Text segment:
━━━━━━━━

Lymphedema presents as swelling in the body commonly in the arms or legs, but can also be other parts of the body such as breast, trunk, face, neck and genital area.


It is an abnormal accumulation of lymph, a clear protein rich fluid, in the body’s tissue spaces known as interstitial tissue due to the disruption of the body’s lymphatic system.

The lymphatic system is an extensive network of lymph vessels that is closely connected to our blood vessels system. It is also an important part of our immune system. This system drains lymph from tissues and carries it into the blood system.



Why lymphedema develops?


Lymphedema usually develops when the lymphatic flow is obstructed or disrupted due to the following reasons:

- lymph vessels are damaged due to injury, surgery or radiation involving the lymph nodes

- lymph vessels are being compressed and occluded by a tumour in the body



Who are at risk of developing lymphedema?


Persons who:

• Had undergone surgery which involved removal of lymph nodes

E.g. arm pit, neck or pelvic lymph nodes dissection

• Had radiation therapy to groin, arm pit, or neck

• Have scarring from extensive traumatic wound or surgery on the body or limb.

• Had any conditions or diseases which may or have affected the lymph nodes in the body.

E.g. Cancer, Herpes Zoster, etc

• Have conditions related to incompetent veins or insufficient lymph vessels

E.g. Chronic Venous Insufficiency and Lymphatic Insufficiency


How do I know if I have lymphedema?

━━━━━━━━

(Excerpts from a dataset)

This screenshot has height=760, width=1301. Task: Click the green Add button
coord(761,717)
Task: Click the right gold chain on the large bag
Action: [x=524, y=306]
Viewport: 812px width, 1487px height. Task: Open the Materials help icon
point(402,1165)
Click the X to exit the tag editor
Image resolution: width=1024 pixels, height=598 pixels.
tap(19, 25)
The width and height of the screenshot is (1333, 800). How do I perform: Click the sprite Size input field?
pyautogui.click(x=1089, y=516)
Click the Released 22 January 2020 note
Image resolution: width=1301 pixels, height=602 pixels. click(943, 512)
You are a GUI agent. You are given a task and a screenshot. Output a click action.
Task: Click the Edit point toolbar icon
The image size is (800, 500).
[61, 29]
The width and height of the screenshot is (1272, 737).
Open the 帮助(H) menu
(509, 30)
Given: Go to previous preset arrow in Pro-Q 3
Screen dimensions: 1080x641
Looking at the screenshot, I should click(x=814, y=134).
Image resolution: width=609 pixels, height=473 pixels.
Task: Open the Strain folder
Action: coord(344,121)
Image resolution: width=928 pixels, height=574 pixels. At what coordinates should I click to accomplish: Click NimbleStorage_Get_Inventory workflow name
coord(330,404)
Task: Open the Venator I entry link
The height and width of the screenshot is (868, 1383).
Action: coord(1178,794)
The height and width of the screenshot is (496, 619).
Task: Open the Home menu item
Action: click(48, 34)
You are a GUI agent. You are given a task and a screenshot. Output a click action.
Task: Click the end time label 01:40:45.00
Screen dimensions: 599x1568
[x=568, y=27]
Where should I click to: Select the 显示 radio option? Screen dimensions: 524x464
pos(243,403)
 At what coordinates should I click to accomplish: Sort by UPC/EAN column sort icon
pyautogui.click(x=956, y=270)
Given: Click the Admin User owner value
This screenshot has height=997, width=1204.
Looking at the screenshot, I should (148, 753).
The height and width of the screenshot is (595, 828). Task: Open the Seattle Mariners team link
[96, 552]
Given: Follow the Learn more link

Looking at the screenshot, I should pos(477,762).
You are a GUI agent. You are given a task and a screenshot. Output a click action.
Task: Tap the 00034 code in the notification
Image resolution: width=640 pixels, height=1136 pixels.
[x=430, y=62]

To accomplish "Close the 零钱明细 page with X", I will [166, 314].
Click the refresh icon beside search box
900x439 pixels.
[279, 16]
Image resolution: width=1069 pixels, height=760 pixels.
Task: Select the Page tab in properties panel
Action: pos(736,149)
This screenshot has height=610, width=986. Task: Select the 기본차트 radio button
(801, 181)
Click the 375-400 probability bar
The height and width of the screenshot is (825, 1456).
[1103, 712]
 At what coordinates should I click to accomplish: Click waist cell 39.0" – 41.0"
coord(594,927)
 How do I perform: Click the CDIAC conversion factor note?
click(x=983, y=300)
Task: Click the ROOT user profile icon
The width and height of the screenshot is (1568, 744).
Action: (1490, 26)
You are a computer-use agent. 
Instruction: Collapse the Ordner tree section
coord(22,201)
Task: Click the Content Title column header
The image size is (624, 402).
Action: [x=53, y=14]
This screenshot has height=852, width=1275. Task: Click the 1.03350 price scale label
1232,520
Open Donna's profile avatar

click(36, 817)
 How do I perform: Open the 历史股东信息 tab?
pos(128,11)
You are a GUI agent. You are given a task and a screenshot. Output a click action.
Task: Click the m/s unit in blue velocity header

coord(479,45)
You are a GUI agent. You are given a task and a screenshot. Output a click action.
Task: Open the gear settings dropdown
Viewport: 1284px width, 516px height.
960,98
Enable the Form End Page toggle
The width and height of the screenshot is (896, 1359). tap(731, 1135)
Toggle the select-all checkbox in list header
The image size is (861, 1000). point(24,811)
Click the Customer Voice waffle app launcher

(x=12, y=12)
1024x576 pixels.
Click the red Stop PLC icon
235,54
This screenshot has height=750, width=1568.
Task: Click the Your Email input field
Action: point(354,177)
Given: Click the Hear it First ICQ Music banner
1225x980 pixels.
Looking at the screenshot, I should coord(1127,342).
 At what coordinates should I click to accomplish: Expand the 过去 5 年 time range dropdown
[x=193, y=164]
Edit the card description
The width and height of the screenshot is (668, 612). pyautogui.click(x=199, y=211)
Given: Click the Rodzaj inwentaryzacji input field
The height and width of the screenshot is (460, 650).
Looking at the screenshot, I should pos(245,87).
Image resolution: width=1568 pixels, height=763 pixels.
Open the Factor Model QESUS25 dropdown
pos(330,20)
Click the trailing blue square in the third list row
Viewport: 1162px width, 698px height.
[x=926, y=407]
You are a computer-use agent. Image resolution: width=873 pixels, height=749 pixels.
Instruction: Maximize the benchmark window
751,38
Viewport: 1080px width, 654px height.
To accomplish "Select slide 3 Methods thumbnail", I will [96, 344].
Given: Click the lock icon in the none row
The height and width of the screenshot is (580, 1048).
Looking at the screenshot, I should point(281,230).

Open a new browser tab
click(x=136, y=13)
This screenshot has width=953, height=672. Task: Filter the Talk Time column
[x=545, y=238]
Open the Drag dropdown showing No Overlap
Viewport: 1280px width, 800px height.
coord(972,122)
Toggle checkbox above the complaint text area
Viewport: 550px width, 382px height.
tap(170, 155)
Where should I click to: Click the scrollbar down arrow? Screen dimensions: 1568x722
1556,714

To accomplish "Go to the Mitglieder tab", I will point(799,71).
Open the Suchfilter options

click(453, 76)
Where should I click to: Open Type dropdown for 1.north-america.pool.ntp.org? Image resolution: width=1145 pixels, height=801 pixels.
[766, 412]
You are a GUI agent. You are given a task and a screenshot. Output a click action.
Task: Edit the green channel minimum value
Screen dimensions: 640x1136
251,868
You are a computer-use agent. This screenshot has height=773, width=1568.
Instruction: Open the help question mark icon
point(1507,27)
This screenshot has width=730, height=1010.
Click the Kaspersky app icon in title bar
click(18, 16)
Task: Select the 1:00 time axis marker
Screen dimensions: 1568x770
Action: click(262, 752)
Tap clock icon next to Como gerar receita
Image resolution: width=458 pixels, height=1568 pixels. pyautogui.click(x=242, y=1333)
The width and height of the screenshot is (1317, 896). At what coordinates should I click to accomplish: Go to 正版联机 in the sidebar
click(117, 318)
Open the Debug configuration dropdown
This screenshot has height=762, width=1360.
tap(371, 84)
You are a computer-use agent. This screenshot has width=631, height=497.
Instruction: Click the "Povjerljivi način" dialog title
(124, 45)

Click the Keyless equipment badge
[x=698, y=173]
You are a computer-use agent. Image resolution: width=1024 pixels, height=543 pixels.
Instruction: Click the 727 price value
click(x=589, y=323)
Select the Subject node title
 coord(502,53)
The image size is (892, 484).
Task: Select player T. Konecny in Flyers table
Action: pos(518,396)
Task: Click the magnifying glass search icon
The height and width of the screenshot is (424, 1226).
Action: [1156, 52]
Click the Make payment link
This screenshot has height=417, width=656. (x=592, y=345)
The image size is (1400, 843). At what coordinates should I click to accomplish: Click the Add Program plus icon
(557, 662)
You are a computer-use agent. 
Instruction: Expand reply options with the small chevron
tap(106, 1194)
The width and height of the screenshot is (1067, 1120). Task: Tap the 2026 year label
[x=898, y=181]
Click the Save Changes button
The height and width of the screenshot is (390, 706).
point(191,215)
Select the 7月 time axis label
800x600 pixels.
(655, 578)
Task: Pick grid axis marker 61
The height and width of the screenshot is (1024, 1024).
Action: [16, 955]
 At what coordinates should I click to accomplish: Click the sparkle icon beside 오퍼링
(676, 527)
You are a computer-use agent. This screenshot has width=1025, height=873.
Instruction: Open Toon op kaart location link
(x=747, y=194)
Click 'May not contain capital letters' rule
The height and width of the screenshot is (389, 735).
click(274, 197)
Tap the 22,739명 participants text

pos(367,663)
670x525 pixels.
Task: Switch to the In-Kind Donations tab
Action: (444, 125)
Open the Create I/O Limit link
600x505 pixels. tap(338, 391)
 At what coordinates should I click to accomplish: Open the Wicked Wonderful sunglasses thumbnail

━━━━━━━━

Task details: Continue the text on lymphedema, beginning after its final heading, "How do I know if I have lymphedema?" The records are distinct material with no connection to the text on lymphedema.

Task response:
Tight watch or bracelet. A sign of swelling.

If you were told or you think you are at risk of having lymphedema, do watch out for any of the following signs and symptoms:

• Swelling on affected limb or any part of the body

• Feeling of discomfort, aches, heaviness, tightness, tingling or numbness

• Pain if swelling is severe or when there is presence of skin infection

• Skin changes - skin tight, taut, shiny, thick or redness if infected

• Skin on affected limb is warm to touch

• Difficulty getting clothes to fit the affected limb

• Jewellery or watches feel tight

• Restricted function of the affected limb



What should I do if I think I have lymphedema?


Do consult your doctor, surgeon or physiotherapist for further assessment. Early identification and treatment can help to reverse the condition, if mild, or prevent worsening. If left untreated, lymphedema may worsen as it is progressive in nature.